# [Document passage]
Topics in algebra Herstein section 2.9, exercise 3. 
If $\theta$ is a one-to-one mapping of $G$ onto itself such that $\lambda_g\theta=\theta\lambda_g$ for all $g\in G$, then $\theta=\tau_h$ for some $h \in G$.

Here $\lambda_g(x)=gx$ and $\tau_h(x)=xh$. 
I tried a lot this exercise, maybe is very simple, but I can't see it. 
The help will be well recieved. 
 A: Hint: $\theta(e)$ is the only possible candidate for $h$.
(BTW, it is not necessary to assume that $\theta$ is a bijection: it follows from $\lambda_g\theta=\theta\lambda_g$ for all $g$.)
A: I don't know if I'm right but this is how I did it.
Lets consider first $\theta x$ since $\theta$ is a bijection $\theta x = r \in G$. $r = xh$ for some h, since $xG = G$. In the same way $\theta (gx) =d \in G$ and $d = (gx)p$ for some p. Now all left is to prove that $h = p, g(\theta x) = \theta (gx)$ by hypothesis, $gxh = gxd$, therefore $h = d$ and $\theta =\tau _h$ for some h. Q.E.D?
A: I am reading "Topics in Algebra 2nd Edition" by I. N. Herstein.
This problem is Problem 3 on p.74 in Herstein's book.
My solution is here:

$h(\lambda_g\theta)=h(\theta\lambda_g)$ holds for all $g\in G$ and for all $h\in G$.
So, $(h\lambda_g)\theta=(h\theta)\lambda_g$ holds for all $g\in G$ and for all $h\in G$.
So, $(gh)\theta=g(h\theta)$ holds for all $g\in G$ and for all $h\in G$.
So, $(h^{-1}h)\theta=h^{-1}(h\theta)$ holds for all $h\in G$.

# [Parts of the exercise]
(1) Can you print everything in the group-theory thread from "The help will" down to "some h. Q.E.D?"?
(2) In the listing, switch "play button" to "pause button" in everything from the line containing "Click the play button on block_1 header" down to the line containing "[x=566, y=436]", and give back only those lines.
The group-theory thread and the listing that follows it are unrelated pieces of material.

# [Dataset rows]
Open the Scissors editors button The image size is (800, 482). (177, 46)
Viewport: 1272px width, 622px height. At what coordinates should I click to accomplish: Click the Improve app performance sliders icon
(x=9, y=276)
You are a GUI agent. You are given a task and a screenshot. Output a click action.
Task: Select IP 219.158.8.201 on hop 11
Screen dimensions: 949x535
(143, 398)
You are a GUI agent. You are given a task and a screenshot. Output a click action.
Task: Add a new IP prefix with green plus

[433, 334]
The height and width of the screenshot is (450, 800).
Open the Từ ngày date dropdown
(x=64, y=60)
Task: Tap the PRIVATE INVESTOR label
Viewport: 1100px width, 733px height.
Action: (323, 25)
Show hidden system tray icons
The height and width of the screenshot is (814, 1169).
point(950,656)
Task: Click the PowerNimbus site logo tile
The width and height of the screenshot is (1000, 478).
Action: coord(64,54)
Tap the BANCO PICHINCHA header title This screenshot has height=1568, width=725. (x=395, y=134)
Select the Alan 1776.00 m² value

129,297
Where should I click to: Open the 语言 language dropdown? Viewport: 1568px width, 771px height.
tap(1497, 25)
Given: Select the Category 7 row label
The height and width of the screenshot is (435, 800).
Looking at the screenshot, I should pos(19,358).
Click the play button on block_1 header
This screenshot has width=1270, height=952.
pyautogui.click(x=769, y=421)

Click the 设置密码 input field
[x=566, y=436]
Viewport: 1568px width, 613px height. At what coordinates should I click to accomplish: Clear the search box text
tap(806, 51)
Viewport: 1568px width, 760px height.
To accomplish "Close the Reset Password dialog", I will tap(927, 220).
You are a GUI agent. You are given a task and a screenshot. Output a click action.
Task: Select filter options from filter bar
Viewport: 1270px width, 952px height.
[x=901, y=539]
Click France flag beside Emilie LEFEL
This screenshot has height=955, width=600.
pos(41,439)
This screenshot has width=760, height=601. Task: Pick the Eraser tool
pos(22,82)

# [Written answers]
(1)
The help will be well recieved. 
 A: Hint: $\theta(e)$ is the only possible candidate for $h$.
(BTW, it is not necessary to assume that $\theta$ is a bijection: it follows from $\lambda_g\theta=\theta\lambda_g$ for all $g$.)
A: I don't know if I'm right but this is how I did it.
Lets consider first $\theta x$ since $\theta$ is a bijection $\theta x = r \in G$. $r = xh$ for some h, since $xG = G$. In the same way $\theta (gx) =d \in G$ and $d = (gx)p$ for some p. Now all left is to prove that $h = p, g(\theta x) = \theta (gx)$ by hypothesis, $gxh = gxd$, therefore $h = d$ and $\theta =\tau _h$ for some h. Q.E.D?

(2)
Click the pause button on block_1 header
This screenshot has width=1270, height=952.
pyautogui.click(x=769, y=421)

Click the 设置密码 input field
[x=566, y=436]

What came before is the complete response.